- What to produce -
Below are the records; give again exactly the line with "En savoir plus (45, 2001)", the line with "Nos instances (113, 454)", and each line that lies between them, and nothing besides.

- Material shown -
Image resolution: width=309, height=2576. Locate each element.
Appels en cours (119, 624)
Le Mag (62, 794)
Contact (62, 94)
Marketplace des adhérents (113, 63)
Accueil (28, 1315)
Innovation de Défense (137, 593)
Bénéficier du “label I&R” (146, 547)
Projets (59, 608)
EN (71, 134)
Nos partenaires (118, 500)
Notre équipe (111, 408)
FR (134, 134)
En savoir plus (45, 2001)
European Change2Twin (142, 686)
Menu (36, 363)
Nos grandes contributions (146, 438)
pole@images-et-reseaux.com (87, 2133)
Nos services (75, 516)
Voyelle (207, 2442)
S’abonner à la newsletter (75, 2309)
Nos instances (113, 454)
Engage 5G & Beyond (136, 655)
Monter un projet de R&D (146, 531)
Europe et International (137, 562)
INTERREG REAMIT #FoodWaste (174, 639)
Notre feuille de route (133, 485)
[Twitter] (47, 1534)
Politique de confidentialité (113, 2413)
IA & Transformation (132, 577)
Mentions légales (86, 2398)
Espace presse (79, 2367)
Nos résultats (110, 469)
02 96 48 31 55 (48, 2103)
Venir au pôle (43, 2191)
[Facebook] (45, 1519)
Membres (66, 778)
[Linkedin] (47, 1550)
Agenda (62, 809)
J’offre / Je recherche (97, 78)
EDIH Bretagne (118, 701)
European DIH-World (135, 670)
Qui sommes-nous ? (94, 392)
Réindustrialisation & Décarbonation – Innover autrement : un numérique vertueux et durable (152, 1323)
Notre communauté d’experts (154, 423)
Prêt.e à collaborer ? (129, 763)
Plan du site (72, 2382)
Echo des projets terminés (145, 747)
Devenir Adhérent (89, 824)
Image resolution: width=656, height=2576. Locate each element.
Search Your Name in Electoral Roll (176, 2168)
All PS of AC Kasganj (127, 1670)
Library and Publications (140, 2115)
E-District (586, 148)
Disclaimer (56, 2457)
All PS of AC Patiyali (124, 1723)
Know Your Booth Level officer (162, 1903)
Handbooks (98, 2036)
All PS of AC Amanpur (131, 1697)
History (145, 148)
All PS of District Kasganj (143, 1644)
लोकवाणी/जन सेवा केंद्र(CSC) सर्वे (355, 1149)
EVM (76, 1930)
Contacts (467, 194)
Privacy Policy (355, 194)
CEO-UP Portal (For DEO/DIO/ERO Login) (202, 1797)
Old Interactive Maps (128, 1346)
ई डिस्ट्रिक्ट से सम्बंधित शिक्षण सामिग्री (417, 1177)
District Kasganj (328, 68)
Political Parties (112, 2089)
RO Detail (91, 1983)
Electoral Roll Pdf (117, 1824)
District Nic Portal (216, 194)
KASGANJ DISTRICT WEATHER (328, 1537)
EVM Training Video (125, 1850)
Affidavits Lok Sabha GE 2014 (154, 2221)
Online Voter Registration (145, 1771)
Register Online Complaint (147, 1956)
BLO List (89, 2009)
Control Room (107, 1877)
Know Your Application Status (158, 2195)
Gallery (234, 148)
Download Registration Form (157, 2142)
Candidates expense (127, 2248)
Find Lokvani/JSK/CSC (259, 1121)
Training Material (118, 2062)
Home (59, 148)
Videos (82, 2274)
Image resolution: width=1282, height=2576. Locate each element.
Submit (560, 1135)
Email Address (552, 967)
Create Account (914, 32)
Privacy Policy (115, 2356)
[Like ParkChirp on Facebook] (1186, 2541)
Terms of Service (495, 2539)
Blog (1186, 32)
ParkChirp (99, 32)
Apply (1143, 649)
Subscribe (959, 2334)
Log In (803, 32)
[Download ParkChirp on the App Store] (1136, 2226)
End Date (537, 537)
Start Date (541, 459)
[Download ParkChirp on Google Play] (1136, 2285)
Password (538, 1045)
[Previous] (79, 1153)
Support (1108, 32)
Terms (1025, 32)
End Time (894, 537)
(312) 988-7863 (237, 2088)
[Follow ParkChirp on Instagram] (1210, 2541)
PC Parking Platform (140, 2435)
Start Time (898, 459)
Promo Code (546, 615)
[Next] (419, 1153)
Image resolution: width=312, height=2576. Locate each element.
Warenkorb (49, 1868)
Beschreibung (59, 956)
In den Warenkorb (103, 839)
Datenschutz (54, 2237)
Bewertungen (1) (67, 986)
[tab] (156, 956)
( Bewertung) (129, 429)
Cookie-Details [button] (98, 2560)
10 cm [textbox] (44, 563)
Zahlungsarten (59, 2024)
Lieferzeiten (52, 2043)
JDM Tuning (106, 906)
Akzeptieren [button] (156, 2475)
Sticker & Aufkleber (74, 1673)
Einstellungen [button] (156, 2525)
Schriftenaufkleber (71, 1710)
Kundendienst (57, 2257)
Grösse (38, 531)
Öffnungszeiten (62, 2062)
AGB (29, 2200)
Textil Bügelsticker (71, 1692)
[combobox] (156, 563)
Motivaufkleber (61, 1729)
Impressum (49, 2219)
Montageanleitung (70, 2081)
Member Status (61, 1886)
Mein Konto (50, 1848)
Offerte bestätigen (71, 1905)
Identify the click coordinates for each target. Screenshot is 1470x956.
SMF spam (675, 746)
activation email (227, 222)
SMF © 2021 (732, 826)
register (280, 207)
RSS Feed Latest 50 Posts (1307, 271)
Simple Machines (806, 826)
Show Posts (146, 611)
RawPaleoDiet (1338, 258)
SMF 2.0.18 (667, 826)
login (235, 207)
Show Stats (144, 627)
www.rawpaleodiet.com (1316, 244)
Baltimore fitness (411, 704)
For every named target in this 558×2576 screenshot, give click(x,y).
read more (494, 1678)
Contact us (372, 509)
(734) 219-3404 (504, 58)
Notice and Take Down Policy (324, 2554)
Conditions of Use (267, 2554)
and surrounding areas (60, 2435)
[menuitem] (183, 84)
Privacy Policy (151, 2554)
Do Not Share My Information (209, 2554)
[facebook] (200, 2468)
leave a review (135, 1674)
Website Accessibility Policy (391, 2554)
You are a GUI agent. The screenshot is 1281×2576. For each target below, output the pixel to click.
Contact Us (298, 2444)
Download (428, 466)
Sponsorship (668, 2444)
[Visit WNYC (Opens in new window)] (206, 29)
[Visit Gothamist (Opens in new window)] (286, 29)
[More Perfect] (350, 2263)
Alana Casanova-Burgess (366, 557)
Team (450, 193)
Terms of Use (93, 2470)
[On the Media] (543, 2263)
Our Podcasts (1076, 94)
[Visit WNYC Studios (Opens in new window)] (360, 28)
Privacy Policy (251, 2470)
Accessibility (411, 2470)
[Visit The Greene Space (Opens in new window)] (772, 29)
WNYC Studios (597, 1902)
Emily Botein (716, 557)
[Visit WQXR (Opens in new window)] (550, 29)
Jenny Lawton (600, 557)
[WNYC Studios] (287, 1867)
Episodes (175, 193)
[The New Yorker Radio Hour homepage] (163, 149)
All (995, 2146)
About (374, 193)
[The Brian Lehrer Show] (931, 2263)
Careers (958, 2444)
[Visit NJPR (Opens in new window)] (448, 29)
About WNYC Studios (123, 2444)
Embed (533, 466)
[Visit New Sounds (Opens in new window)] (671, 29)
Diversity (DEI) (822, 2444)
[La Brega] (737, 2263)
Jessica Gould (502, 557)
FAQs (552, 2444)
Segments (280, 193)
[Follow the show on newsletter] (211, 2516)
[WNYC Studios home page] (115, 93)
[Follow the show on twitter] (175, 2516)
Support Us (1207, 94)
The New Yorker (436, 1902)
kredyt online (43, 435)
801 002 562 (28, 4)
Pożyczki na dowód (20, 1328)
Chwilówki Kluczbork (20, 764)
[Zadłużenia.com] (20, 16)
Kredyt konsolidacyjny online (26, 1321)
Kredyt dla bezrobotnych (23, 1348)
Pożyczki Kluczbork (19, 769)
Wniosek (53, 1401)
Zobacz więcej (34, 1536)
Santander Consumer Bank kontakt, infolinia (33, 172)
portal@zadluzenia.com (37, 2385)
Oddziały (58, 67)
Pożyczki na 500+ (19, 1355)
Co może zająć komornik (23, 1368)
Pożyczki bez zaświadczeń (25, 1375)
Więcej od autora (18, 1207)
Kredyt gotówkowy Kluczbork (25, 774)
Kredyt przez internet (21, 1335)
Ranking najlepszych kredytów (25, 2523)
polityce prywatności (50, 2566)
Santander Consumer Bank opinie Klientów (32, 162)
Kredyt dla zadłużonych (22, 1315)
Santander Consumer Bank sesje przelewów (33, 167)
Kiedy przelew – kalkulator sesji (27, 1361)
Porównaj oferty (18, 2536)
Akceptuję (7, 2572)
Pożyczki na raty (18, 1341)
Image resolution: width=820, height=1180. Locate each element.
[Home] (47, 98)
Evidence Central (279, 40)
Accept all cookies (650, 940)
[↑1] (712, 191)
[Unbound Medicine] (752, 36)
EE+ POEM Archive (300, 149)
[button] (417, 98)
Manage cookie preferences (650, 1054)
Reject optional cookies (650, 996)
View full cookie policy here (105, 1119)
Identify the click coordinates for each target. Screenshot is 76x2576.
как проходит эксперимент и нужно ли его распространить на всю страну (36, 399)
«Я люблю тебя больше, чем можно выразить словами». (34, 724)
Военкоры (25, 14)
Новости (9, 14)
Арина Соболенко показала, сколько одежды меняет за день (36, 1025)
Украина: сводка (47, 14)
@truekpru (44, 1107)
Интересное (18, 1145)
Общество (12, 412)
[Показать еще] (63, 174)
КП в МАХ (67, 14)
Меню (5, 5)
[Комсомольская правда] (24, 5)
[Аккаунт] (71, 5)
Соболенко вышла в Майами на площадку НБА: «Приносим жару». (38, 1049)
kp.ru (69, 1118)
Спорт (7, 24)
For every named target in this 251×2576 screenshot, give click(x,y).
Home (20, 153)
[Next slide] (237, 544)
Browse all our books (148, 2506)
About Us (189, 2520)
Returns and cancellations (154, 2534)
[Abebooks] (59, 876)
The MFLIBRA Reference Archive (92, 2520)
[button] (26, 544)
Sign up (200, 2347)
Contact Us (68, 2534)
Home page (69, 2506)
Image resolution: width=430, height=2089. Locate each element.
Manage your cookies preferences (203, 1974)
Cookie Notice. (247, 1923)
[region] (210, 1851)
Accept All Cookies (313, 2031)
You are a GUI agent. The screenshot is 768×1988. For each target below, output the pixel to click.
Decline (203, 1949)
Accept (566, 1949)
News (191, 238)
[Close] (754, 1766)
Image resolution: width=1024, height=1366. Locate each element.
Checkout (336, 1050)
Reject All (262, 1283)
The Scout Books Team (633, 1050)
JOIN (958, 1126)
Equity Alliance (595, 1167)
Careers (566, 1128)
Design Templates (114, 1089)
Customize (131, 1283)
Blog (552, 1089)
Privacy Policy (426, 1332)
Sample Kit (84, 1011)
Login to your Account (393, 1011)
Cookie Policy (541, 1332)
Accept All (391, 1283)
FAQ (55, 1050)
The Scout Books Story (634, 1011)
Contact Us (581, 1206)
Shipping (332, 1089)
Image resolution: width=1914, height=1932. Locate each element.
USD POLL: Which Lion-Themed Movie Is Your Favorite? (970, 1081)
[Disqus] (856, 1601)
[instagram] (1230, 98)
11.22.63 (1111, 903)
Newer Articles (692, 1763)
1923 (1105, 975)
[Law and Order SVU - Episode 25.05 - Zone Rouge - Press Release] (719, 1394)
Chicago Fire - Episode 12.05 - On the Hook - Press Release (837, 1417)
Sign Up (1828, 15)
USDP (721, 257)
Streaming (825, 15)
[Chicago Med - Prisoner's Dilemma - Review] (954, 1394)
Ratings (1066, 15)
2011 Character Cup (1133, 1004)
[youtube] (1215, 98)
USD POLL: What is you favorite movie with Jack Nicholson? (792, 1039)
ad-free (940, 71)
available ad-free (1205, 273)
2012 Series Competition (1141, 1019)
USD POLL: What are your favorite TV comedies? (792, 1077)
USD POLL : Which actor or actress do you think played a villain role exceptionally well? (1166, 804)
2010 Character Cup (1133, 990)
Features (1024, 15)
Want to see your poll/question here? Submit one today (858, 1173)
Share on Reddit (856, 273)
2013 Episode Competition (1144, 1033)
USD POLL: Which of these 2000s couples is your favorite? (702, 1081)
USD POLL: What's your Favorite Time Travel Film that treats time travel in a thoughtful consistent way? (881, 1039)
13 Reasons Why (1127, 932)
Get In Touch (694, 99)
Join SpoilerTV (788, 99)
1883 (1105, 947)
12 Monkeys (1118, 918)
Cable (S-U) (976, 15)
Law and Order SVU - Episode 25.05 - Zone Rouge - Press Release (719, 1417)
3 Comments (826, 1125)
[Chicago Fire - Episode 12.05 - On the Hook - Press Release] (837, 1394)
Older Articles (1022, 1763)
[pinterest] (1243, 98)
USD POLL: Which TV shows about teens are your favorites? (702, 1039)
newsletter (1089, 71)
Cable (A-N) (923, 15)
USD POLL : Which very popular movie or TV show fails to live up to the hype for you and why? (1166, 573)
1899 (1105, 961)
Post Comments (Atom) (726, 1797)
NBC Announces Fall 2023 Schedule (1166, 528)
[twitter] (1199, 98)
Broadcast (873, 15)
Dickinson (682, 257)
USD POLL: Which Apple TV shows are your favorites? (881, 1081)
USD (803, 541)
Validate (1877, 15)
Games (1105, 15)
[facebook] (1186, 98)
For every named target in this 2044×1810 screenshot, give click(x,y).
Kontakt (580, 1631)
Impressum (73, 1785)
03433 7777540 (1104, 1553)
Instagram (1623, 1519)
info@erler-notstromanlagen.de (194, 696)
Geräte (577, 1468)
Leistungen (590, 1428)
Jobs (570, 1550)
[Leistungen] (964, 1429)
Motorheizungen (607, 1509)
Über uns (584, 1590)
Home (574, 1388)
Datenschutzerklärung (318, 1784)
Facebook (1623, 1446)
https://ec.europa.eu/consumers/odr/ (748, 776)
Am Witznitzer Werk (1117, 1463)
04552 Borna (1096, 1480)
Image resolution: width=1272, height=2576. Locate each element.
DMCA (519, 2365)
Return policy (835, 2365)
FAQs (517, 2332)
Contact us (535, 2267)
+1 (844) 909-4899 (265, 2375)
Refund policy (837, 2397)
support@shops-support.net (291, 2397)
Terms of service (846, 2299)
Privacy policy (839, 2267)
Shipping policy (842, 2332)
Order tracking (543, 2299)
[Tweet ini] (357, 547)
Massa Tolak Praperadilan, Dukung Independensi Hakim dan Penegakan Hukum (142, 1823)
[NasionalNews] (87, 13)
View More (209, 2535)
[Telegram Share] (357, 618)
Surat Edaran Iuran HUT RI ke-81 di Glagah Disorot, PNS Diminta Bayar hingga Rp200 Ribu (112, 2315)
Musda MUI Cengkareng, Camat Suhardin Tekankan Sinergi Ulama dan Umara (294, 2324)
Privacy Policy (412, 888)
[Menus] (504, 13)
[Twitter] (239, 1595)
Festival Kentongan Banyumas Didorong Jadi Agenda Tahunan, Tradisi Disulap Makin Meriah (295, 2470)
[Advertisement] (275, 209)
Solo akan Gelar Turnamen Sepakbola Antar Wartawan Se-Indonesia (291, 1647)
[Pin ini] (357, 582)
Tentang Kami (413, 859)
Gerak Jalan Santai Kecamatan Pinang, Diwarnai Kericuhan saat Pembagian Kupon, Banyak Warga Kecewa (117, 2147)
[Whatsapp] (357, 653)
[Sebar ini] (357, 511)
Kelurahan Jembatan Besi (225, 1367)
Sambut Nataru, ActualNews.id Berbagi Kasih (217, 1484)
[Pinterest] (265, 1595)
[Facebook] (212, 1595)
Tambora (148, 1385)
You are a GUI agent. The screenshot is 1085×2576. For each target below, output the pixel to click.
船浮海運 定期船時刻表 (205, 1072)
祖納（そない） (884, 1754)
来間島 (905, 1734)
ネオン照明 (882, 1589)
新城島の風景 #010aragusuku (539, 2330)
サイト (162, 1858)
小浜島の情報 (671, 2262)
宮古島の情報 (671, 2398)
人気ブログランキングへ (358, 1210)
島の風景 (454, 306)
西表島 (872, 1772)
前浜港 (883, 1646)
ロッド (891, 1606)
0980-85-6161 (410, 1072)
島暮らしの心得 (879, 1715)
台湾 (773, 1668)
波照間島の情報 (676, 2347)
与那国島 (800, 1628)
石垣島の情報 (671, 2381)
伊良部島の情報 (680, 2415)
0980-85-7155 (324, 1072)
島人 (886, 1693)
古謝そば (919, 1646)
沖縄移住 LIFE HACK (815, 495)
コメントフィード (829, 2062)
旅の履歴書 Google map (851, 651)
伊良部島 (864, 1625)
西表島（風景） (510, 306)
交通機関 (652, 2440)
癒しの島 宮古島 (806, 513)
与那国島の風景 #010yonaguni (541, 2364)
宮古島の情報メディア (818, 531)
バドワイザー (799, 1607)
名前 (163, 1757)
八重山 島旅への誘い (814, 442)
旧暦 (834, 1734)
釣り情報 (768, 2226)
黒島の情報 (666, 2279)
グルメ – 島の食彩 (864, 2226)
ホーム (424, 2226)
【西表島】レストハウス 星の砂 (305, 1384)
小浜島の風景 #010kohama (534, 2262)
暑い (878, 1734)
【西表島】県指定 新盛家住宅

- Exercise answer -
En savoir plus (45, 2001)
European Change2Twin (142, 686)
Menu (36, 363)
Nos grandes contributions (146, 438)
pole@images-et-reseaux.com (87, 2133)
Nos services (75, 516)
Voyelle (207, 2442)
S’abonner à la newsletter (75, 2309)
Nos instances (113, 454)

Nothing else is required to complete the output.